Everything before the line containing "For every named target in this 1024×1366" stays out; print that line and all lines below it through the last, exactly.

▶ _INFORMATION PROVIDED_:
--------------------------------

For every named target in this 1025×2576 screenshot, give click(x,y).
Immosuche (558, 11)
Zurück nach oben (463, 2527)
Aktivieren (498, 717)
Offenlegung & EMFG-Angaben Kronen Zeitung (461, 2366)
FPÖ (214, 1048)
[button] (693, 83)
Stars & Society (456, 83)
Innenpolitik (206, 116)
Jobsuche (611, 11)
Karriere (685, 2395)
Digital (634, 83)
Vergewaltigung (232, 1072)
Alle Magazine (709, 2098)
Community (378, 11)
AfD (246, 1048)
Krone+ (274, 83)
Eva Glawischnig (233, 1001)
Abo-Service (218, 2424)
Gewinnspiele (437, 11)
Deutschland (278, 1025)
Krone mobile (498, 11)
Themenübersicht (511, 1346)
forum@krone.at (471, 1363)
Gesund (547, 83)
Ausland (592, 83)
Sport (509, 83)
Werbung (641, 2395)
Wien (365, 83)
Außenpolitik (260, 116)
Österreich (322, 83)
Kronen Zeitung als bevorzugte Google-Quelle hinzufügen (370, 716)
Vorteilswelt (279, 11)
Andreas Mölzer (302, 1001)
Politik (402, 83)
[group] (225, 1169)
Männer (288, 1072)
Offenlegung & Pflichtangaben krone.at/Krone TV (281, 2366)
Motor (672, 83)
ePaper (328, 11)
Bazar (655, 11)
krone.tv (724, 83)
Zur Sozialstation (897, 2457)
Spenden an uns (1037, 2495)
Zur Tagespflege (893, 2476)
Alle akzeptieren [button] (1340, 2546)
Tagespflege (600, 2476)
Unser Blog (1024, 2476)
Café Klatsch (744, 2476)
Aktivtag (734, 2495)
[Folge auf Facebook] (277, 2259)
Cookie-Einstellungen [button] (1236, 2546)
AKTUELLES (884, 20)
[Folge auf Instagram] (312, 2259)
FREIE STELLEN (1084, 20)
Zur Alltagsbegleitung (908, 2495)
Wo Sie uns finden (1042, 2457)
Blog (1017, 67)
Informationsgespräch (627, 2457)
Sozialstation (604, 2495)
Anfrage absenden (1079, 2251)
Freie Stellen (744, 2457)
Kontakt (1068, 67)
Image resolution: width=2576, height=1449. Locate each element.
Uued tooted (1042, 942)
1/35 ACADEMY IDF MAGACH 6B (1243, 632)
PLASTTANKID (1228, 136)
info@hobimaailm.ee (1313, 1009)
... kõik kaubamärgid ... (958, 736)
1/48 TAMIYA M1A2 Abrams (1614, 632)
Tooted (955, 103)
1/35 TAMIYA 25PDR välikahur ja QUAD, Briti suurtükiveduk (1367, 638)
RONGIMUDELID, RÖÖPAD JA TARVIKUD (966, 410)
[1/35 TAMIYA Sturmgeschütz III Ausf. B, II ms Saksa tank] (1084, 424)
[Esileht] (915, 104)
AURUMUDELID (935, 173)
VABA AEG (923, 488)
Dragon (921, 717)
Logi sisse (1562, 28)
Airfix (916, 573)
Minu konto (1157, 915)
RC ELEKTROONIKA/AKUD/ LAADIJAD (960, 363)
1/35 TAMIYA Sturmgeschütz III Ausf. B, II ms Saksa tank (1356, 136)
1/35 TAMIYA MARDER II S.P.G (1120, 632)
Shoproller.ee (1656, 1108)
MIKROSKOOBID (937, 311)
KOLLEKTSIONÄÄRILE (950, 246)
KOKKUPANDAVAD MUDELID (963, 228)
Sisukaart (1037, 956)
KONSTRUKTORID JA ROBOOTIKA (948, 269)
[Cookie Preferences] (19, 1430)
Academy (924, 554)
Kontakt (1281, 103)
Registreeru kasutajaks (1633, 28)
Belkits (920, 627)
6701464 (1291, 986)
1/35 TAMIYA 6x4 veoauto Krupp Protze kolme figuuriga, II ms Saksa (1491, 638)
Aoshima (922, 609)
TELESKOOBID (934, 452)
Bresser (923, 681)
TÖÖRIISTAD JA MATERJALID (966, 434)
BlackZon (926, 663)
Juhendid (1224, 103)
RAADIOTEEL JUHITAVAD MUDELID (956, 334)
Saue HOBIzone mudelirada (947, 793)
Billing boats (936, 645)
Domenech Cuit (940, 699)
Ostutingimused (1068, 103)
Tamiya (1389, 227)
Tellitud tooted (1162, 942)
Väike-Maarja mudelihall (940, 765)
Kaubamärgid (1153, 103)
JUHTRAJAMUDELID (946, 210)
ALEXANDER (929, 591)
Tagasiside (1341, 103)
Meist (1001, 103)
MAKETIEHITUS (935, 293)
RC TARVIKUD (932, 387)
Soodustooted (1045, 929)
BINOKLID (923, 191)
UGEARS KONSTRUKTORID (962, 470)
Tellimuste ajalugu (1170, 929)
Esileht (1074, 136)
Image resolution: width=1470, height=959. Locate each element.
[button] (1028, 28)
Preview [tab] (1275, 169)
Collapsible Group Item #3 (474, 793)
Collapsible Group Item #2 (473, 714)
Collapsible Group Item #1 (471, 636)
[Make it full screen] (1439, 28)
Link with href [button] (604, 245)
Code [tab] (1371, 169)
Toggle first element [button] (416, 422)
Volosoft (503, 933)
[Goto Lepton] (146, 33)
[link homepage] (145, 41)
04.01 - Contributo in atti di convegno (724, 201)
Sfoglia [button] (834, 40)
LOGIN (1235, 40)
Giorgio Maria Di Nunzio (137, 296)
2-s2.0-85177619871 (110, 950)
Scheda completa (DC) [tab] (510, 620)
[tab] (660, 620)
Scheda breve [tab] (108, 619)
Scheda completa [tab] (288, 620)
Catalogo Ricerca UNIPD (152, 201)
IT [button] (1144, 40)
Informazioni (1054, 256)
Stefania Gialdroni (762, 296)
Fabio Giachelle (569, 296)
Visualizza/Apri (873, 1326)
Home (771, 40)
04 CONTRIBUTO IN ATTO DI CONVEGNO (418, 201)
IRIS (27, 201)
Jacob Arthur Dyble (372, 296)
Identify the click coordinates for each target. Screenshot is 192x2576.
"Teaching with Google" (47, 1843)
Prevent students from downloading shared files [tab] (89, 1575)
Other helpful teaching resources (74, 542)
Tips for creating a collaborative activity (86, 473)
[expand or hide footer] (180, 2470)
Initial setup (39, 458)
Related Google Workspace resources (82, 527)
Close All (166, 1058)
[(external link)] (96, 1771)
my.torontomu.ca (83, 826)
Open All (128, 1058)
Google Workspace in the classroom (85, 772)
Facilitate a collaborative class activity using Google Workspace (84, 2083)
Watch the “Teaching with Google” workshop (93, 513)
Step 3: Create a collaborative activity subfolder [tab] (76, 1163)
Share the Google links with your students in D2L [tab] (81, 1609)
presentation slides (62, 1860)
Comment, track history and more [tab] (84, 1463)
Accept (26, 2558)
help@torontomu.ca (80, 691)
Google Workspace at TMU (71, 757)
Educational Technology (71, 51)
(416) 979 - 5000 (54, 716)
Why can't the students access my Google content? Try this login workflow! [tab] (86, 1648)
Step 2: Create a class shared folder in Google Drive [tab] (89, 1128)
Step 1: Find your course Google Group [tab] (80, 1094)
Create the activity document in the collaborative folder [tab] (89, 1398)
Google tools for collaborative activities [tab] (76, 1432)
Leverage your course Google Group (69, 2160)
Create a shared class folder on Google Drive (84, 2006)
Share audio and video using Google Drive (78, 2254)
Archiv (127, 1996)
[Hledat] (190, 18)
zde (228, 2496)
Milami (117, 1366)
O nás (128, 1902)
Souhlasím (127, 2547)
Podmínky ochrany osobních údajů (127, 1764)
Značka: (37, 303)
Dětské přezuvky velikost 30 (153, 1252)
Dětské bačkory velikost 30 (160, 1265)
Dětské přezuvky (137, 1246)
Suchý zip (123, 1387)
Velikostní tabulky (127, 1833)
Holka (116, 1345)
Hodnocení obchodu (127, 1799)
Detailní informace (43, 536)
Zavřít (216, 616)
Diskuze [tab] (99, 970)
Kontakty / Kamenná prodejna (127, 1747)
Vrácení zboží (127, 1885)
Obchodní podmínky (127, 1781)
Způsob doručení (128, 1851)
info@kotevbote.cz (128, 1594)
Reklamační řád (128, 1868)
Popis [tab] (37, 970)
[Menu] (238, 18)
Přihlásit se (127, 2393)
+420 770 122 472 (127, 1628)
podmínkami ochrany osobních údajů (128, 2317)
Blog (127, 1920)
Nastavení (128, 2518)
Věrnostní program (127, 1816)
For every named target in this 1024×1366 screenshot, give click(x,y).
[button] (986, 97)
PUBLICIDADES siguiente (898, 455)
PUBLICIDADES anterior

--------------------------------

▶ _PROBLEM SOLUTION_:
For every named target in this 1024×1366 screenshot, give click(x,y).
[button] (986, 97)
PUBLICIDADES siguiente (898, 455)
PUBLICIDADES anterior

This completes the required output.